Was bei diesem Fall damals die Besonderheit ausmachte, war, dass der Kapitän eine startbereite Maschine von Los Angeles nach Tucson warten liess, damit ein verspätet kommender Passagier an Bord konnte, der die Reise antrat, um im Krankenhaus von seinem verstorbenen Enkelsohn Abschied zu nehmen. Der Pilot, der das Warten der Maschine veranlasste, wurde vom US-Nachrichtenmagazin «Time» als Held bezeichnet, und es gibt wohl keinen gerecht und billig denkenden Menschen, der seine Handlungsweise nicht gutheissen würde.

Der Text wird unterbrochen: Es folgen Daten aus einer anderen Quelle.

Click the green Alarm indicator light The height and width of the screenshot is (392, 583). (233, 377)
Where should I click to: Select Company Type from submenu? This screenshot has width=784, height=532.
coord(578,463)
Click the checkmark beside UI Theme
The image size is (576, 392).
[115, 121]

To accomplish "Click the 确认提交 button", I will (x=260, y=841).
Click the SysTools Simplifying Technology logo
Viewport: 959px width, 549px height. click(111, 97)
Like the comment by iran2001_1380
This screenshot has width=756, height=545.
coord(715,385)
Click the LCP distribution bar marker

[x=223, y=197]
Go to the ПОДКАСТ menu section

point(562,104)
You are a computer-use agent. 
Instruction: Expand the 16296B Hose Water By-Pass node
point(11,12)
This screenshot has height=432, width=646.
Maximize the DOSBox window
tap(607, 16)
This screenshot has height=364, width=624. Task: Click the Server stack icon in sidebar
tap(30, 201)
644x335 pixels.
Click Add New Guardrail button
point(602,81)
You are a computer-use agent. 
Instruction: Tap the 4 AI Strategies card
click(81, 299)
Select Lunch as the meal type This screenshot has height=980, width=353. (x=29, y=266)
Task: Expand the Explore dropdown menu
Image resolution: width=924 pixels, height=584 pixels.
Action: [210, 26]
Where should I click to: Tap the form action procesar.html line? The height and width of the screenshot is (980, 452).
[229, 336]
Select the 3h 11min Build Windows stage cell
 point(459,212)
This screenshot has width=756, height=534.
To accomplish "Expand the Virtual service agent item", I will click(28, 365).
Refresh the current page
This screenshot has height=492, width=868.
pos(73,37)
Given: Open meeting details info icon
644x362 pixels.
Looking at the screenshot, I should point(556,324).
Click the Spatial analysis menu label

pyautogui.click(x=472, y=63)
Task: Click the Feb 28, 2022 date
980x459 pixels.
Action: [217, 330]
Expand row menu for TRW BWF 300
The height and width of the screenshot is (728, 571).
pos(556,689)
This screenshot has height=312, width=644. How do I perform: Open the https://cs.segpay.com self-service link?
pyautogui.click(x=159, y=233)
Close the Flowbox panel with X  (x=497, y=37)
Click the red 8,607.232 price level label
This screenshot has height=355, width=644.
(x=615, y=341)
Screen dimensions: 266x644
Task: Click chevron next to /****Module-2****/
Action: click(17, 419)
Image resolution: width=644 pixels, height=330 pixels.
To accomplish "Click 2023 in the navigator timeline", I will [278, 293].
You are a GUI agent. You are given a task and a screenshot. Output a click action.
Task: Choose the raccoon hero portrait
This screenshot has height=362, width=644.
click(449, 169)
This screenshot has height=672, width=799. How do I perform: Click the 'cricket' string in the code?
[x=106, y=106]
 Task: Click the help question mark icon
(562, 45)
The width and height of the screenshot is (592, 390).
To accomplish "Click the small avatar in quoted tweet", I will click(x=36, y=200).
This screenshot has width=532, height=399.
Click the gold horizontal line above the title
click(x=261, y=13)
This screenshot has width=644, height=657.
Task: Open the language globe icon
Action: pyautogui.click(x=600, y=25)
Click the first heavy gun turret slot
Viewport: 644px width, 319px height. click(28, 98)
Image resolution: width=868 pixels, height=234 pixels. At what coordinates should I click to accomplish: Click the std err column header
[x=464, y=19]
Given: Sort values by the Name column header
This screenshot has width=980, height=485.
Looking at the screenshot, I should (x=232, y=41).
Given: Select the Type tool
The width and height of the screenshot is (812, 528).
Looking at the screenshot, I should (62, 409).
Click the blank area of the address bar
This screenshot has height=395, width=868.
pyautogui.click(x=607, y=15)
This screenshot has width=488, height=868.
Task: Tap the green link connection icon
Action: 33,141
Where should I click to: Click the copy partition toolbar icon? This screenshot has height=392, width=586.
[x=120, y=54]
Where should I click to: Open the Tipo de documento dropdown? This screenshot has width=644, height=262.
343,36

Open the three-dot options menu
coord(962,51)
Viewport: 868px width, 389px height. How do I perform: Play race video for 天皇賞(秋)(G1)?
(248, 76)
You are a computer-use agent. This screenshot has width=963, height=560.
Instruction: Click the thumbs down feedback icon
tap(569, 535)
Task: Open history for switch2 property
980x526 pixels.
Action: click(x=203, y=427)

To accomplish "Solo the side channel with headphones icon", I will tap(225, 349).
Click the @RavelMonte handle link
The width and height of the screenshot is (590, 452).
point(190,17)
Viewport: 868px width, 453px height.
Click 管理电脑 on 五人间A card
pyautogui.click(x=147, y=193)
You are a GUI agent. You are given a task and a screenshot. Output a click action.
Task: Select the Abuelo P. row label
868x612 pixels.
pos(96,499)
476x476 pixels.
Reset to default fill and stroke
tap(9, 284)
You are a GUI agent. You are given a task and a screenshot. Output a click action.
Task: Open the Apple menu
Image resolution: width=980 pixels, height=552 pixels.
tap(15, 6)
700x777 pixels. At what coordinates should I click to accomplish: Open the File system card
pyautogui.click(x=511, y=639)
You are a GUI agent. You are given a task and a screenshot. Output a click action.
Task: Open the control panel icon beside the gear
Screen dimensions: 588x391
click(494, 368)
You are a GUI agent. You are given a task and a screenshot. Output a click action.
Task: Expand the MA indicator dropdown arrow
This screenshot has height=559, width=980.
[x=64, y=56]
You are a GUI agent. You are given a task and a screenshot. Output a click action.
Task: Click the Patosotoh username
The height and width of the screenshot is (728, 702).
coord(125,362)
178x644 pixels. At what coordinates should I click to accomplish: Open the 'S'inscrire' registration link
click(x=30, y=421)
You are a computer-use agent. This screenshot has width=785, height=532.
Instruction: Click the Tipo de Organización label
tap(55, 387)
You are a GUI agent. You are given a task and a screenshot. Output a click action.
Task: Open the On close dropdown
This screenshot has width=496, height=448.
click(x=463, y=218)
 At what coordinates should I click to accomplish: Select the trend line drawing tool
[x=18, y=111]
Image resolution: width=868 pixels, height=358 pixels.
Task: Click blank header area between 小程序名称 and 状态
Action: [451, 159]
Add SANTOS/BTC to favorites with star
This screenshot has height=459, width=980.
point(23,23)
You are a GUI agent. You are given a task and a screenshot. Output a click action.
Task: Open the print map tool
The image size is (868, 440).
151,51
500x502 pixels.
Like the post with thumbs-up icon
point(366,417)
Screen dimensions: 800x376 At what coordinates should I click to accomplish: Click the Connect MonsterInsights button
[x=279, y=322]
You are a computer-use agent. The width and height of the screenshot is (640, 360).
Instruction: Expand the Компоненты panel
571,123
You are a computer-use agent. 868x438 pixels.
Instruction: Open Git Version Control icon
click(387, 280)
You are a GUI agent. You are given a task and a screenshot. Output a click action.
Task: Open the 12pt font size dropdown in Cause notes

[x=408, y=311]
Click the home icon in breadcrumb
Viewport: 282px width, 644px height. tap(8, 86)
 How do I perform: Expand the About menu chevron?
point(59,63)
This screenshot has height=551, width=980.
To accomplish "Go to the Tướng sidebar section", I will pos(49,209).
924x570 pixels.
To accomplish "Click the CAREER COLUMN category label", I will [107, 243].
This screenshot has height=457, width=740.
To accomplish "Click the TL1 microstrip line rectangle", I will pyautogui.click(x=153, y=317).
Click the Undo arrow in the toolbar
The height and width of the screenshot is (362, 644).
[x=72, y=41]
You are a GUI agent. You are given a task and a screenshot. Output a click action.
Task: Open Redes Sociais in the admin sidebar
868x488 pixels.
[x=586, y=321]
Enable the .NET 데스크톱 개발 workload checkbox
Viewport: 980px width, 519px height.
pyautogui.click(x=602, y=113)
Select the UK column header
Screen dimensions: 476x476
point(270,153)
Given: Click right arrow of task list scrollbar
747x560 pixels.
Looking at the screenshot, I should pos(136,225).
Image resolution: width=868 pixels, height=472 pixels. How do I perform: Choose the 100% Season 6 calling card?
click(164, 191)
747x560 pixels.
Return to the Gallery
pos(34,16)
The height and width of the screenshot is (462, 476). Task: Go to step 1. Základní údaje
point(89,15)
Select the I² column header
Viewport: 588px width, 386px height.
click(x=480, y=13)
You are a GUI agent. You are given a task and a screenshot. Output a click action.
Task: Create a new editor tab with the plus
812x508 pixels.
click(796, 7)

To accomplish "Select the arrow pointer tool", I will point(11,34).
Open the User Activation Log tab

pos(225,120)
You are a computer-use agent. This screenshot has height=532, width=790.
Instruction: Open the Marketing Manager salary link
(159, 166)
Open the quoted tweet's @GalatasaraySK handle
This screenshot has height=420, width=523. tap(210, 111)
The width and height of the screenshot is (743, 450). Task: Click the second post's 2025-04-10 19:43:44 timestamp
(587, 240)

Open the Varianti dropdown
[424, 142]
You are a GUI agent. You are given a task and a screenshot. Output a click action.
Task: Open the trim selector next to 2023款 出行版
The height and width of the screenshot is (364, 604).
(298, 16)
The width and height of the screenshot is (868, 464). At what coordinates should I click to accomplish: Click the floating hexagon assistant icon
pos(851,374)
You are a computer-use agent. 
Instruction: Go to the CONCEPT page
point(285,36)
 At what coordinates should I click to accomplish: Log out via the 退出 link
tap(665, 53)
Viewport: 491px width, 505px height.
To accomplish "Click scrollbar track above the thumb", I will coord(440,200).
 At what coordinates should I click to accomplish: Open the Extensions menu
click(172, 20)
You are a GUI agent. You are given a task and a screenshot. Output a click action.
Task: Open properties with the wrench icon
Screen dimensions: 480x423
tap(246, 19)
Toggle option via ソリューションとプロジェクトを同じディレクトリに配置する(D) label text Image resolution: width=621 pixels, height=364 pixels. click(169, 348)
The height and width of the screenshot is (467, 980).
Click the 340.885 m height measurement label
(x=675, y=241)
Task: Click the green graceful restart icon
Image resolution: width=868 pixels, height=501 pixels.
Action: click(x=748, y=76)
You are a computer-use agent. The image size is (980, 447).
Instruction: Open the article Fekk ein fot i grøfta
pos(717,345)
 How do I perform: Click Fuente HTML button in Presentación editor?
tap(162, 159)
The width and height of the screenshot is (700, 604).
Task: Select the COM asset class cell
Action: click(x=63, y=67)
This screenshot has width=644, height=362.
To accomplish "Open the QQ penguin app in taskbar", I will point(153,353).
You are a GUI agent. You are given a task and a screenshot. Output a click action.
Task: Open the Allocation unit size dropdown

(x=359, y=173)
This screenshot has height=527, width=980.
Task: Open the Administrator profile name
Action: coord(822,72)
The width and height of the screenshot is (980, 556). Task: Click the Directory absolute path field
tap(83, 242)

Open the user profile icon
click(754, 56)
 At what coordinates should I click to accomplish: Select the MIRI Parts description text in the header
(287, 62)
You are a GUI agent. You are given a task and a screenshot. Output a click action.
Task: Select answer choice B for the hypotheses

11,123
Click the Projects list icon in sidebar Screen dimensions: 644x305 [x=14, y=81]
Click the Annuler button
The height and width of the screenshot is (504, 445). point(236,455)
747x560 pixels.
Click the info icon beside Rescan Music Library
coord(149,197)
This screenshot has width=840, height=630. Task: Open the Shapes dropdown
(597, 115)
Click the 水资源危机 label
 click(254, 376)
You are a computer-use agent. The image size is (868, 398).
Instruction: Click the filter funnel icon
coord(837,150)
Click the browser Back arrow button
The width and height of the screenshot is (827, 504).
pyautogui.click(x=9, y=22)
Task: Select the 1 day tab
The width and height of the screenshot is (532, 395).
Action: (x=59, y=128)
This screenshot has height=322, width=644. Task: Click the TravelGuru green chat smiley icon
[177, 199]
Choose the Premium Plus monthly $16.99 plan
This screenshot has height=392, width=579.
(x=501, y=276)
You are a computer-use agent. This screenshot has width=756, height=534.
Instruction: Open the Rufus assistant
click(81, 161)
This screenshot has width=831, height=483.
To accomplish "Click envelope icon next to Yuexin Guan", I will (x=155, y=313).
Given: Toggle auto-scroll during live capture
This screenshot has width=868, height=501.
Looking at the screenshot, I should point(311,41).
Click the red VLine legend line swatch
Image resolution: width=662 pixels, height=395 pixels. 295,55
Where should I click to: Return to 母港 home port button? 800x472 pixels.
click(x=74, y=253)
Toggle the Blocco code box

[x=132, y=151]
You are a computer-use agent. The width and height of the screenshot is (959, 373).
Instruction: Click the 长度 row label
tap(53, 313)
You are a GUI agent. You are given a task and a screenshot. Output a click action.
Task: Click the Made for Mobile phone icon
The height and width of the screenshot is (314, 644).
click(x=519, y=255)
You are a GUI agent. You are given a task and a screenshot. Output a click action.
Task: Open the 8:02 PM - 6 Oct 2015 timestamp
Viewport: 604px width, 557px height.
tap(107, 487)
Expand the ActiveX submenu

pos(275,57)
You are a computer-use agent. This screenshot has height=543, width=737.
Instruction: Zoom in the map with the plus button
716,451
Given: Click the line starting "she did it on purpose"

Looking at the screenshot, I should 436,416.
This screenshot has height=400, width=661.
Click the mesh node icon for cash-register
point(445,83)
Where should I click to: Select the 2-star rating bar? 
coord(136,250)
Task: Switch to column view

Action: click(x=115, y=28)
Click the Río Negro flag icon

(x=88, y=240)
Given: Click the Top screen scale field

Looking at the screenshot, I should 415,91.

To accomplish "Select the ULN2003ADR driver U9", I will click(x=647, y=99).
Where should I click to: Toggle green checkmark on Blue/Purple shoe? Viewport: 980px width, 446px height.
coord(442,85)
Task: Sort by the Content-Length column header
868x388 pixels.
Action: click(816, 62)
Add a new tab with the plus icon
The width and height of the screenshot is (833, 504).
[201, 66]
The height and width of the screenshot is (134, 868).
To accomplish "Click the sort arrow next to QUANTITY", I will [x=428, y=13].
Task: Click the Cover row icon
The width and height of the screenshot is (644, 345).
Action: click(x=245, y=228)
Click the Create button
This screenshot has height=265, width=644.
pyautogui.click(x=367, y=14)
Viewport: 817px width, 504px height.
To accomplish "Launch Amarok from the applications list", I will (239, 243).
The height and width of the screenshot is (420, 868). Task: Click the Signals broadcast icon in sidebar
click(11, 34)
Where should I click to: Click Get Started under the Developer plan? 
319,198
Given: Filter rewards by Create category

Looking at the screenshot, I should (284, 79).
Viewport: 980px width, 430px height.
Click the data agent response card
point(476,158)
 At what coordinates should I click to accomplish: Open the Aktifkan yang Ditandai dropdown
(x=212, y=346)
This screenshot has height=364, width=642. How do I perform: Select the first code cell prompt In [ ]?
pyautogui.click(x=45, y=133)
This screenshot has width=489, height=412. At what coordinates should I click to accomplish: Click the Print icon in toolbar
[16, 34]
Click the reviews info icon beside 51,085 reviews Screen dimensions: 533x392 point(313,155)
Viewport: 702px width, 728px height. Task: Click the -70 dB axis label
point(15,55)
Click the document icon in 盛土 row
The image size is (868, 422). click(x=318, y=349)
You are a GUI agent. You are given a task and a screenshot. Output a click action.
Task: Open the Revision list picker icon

Ich persönlich finde es übrigens ebenfalls richtig, wenn ein Flug (sofern die Startverzögerung vertretbar ist) auch auf Passagiere wartet, die mit weniger dringenden Anliegen verspätet sind, zum Beispiel Anschlussreisende. Denn ich weiss, wie lästig es ist, wenn man Anschlussflüge verpasst, und ich denke, auch hier wird mir kein billig und gerecht denkender Mensch widersprechen. Natürlich weiss ich ausserdem, dass das Warten wiederum Verspätung bedeutet (obschon die im Flugplan angegebenen Reisezeiten ja stets ein Zeitpolster enthalten). Und dass Verspätungen Kompensationsforderungen nach sich ziehen können.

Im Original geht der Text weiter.